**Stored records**
= = = = = = =

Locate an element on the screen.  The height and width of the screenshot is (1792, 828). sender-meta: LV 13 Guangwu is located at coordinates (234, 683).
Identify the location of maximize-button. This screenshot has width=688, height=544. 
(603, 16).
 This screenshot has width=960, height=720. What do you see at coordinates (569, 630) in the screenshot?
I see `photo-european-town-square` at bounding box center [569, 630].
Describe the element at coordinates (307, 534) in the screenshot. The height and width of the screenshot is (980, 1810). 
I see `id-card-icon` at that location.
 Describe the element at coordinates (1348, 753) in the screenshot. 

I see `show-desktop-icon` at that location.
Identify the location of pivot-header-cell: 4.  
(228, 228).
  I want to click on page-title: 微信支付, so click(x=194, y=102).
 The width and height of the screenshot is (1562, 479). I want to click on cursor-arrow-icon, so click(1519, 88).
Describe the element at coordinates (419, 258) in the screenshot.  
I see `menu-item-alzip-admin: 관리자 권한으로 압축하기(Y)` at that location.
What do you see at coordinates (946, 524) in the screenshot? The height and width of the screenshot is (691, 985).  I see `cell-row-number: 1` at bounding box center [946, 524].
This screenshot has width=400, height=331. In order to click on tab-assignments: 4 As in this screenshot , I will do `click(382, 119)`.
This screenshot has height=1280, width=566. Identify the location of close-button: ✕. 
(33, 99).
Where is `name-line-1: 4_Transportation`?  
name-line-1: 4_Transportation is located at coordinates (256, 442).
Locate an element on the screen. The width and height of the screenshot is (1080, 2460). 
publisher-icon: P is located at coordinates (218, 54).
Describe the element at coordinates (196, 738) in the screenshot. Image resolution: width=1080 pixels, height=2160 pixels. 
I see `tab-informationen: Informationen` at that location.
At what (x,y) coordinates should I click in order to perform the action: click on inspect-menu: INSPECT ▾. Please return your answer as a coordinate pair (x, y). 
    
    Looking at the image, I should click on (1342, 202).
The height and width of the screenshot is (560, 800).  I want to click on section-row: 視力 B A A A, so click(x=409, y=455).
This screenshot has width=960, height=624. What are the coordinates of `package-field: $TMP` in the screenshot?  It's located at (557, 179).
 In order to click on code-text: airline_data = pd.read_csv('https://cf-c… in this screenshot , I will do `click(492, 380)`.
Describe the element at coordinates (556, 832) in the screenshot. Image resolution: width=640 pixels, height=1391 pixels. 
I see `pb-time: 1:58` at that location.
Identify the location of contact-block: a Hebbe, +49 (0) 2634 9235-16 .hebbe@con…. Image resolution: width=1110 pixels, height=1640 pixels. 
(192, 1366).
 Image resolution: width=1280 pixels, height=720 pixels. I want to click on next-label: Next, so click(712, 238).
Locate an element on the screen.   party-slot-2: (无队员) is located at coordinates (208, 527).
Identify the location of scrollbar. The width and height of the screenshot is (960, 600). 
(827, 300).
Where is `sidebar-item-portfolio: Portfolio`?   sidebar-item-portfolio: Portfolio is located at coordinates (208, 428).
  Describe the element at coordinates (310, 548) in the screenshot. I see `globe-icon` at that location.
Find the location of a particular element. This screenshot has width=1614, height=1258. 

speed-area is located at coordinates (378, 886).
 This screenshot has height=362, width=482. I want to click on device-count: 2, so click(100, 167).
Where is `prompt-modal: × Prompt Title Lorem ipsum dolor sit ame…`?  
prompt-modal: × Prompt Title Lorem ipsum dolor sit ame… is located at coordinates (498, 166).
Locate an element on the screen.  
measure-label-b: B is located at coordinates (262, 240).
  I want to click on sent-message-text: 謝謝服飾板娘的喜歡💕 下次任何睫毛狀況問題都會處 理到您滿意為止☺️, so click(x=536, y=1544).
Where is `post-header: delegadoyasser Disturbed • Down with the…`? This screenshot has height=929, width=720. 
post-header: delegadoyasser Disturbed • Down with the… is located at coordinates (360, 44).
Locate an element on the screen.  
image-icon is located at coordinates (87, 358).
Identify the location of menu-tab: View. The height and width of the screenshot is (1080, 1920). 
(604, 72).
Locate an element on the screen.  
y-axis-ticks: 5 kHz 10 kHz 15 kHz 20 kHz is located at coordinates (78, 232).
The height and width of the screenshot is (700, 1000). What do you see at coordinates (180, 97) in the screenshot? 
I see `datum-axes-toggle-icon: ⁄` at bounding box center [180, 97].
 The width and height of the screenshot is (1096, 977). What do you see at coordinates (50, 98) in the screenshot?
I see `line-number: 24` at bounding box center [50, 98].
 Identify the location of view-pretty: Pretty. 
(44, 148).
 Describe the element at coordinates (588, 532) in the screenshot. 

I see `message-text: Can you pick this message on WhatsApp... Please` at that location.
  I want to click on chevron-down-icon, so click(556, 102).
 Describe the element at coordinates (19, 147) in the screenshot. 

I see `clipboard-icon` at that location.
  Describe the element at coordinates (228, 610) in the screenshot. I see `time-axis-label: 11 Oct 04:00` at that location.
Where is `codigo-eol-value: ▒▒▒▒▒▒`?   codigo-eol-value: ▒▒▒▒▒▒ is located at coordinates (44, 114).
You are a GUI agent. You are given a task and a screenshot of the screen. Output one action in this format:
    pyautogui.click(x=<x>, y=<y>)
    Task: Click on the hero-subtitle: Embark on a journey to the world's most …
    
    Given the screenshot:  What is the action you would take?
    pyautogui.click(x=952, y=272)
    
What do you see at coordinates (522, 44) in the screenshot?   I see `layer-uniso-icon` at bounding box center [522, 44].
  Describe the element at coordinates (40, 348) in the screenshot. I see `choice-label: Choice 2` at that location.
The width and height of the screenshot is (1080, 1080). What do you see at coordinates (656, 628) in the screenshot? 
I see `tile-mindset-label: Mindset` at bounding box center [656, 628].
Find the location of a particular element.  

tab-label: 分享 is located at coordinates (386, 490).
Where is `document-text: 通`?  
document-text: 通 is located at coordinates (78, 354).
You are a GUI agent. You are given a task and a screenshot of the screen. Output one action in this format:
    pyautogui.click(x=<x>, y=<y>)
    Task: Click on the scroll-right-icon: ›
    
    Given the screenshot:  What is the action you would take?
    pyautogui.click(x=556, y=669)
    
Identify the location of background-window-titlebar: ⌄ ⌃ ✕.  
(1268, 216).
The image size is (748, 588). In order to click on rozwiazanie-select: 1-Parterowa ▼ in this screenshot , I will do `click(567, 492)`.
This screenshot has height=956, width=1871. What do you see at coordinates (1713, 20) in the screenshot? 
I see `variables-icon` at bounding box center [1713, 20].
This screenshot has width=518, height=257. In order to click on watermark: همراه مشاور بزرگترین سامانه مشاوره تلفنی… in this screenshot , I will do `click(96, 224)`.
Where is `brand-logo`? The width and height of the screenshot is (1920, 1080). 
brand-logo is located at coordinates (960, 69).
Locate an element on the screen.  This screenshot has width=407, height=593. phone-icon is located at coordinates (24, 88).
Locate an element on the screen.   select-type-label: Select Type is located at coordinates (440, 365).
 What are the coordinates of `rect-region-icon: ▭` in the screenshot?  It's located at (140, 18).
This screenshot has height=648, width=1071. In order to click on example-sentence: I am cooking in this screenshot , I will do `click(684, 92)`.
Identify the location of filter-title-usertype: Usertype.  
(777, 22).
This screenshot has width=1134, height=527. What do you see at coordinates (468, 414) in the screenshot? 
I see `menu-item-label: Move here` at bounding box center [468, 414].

= = = = = = =

Switch every occurrence of "Identify the location of" in the records above to "Find the position of" and reproduce all the records with no other changes.

Locate an element on the screen.  The height and width of the screenshot is (1792, 828). sender-meta: LV 13 Guangwu is located at coordinates (234, 683).
Find the position of maximize-button. This screenshot has width=688, height=544. 
(603, 16).
 This screenshot has width=960, height=720. What do you see at coordinates (569, 630) in the screenshot?
I see `photo-european-town-square` at bounding box center [569, 630].
Describe the element at coordinates (307, 534) in the screenshot. The height and width of the screenshot is (980, 1810). 
I see `id-card-icon` at that location.
 Describe the element at coordinates (1348, 753) in the screenshot. 

I see `show-desktop-icon` at that location.
Find the position of pivot-header-cell: 4.  
(228, 228).
  I want to click on page-title: 微信支付, so click(x=194, y=102).
 The width and height of the screenshot is (1562, 479). I want to click on cursor-arrow-icon, so click(1519, 88).
Describe the element at coordinates (419, 258) in the screenshot.  
I see `menu-item-alzip-admin: 관리자 권한으로 압축하기(Y)` at that location.
What do you see at coordinates (946, 524) in the screenshot? The height and width of the screenshot is (691, 985).  I see `cell-row-number: 1` at bounding box center [946, 524].
This screenshot has width=400, height=331. In order to click on tab-assignments: 4 As in this screenshot , I will do `click(382, 119)`.
This screenshot has height=1280, width=566. Find the position of close-button: ✕. 
(33, 99).
Where is `name-line-1: 4_Transportation`?  
name-line-1: 4_Transportation is located at coordinates (256, 442).
Locate an element on the screen. The width and height of the screenshot is (1080, 2460). 
publisher-icon: P is located at coordinates (218, 54).
Describe the element at coordinates (196, 738) in the screenshot. Image resolution: width=1080 pixels, height=2160 pixels. 
I see `tab-informationen: Informationen` at that location.
At what (x,y) coordinates should I click in order to perform the action: click on inspect-menu: INSPECT ▾. Please return your answer as a coordinate pair (x, y). 
    
    Looking at the image, I should click on (1342, 202).
The height and width of the screenshot is (560, 800).  I want to click on section-row: 視力 B A A A, so click(x=409, y=455).
This screenshot has width=960, height=624. What are the coordinates of `package-field: $TMP` in the screenshot?  It's located at (557, 179).
 In order to click on code-text: airline_data = pd.read_csv('https://cf-c… in this screenshot , I will do `click(492, 380)`.
Describe the element at coordinates (556, 832) in the screenshot. Image resolution: width=640 pixels, height=1391 pixels. 
I see `pb-time: 1:58` at that location.
Find the position of contact-block: a Hebbe, +49 (0) 2634 9235-16 .hebbe@con…. Image resolution: width=1110 pixels, height=1640 pixels. 
(192, 1366).
 Image resolution: width=1280 pixels, height=720 pixels. I want to click on next-label: Next, so click(712, 238).
Locate an element on the screen.   party-slot-2: (无队员) is located at coordinates (208, 527).
Find the position of scrollbar. The width and height of the screenshot is (960, 600). 
(827, 300).
Where is `sidebar-item-portfolio: Portfolio`?   sidebar-item-portfolio: Portfolio is located at coordinates (208, 428).
  Describe the element at coordinates (310, 548) in the screenshot. I see `globe-icon` at that location.
Find the location of a particular element. This screenshot has width=1614, height=1258. 

speed-area is located at coordinates (378, 886).
 This screenshot has height=362, width=482. I want to click on device-count: 2, so click(100, 167).
Where is `prompt-modal: × Prompt Title Lorem ipsum dolor sit ame…`?  
prompt-modal: × Prompt Title Lorem ipsum dolor sit ame… is located at coordinates (498, 166).
Locate an element on the screen.  
measure-label-b: B is located at coordinates (262, 240).
  I want to click on sent-message-text: 謝謝服飾板娘的喜歡💕 下次任何睫毛狀況問題都會處 理到您滿意為止☺️, so click(x=536, y=1544).
Where is `post-header: delegadoyasser Disturbed • Down with the…`? This screenshot has height=929, width=720. 
post-header: delegadoyasser Disturbed • Down with the… is located at coordinates (360, 44).
Locate an element on the screen.  
image-icon is located at coordinates (87, 358).
Find the position of menu-tab: View. The height and width of the screenshot is (1080, 1920). 
(604, 72).
Locate an element on the screen.  
y-axis-ticks: 5 kHz 10 kHz 15 kHz 20 kHz is located at coordinates (78, 232).
The height and width of the screenshot is (700, 1000). What do you see at coordinates (180, 97) in the screenshot? 
I see `datum-axes-toggle-icon: ⁄` at bounding box center [180, 97].
 The width and height of the screenshot is (1096, 977). What do you see at coordinates (50, 98) in the screenshot?
I see `line-number: 24` at bounding box center [50, 98].
 Find the position of view-pretty: Pretty. 
(44, 148).
 Describe the element at coordinates (588, 532) in the screenshot. 

I see `message-text: Can you pick this message on WhatsApp... Please` at that location.
  I want to click on chevron-down-icon, so click(556, 102).
 Describe the element at coordinates (19, 147) in the screenshot. 

I see `clipboard-icon` at that location.
  Describe the element at coordinates (228, 610) in the screenshot. I see `time-axis-label: 11 Oct 04:00` at that location.
Where is `codigo-eol-value: ▒▒▒▒▒▒`?   codigo-eol-value: ▒▒▒▒▒▒ is located at coordinates (44, 114).
You are a GUI agent. You are given a task and a screenshot of the screen. Output one action in this format:
    pyautogui.click(x=<x>, y=<y>)
    Task: Click on the hero-subtitle: Embark on a journey to the world's most …
    
    Given the screenshot:  What is the action you would take?
    pyautogui.click(x=952, y=272)
    
What do you see at coordinates (522, 44) in the screenshot?   I see `layer-uniso-icon` at bounding box center [522, 44].
  Describe the element at coordinates (40, 348) in the screenshot. I see `choice-label: Choice 2` at that location.
The width and height of the screenshot is (1080, 1080). What do you see at coordinates (656, 628) in the screenshot? 
I see `tile-mindset-label: Mindset` at bounding box center [656, 628].
Find the location of a particular element.  

tab-label: 分享 is located at coordinates (386, 490).
Where is `document-text: 通`?  
document-text: 通 is located at coordinates (78, 354).
You are a GUI agent. You are given a task and a screenshot of the screen. Output one action in this format:
    pyautogui.click(x=<x>, y=<y>)
    Task: Click on the scroll-right-icon: ›
    
    Given the screenshot:  What is the action you would take?
    pyautogui.click(x=556, y=669)
    
Find the position of background-window-titlebar: ⌄ ⌃ ✕.  
(1268, 216).
The image size is (748, 588). In order to click on rozwiazanie-select: 1-Parterowa ▼ in this screenshot , I will do `click(567, 492)`.
This screenshot has height=956, width=1871. What do you see at coordinates (1713, 20) in the screenshot? 
I see `variables-icon` at bounding box center [1713, 20].
This screenshot has width=518, height=257. In order to click on watermark: همراه مشاور بزرگترین سامانه مشاوره تلفنی… in this screenshot , I will do `click(96, 224)`.
Where is `brand-logo`? The width and height of the screenshot is (1920, 1080). 
brand-logo is located at coordinates (960, 69).
Locate an element on the screen.  This screenshot has width=407, height=593. phone-icon is located at coordinates (24, 88).
Locate an element on the screen.   select-type-label: Select Type is located at coordinates (440, 365).
 What are the coordinates of `rect-region-icon: ▭` in the screenshot?  It's located at (140, 18).
This screenshot has height=648, width=1071. In order to click on example-sentence: I am cooking in this screenshot , I will do `click(684, 92)`.
Find the position of filter-title-usertype: Usertype.  
(777, 22).
This screenshot has width=1134, height=527. What do you see at coordinates (468, 414) in the screenshot? 
I see `menu-item-label: Move here` at bounding box center [468, 414].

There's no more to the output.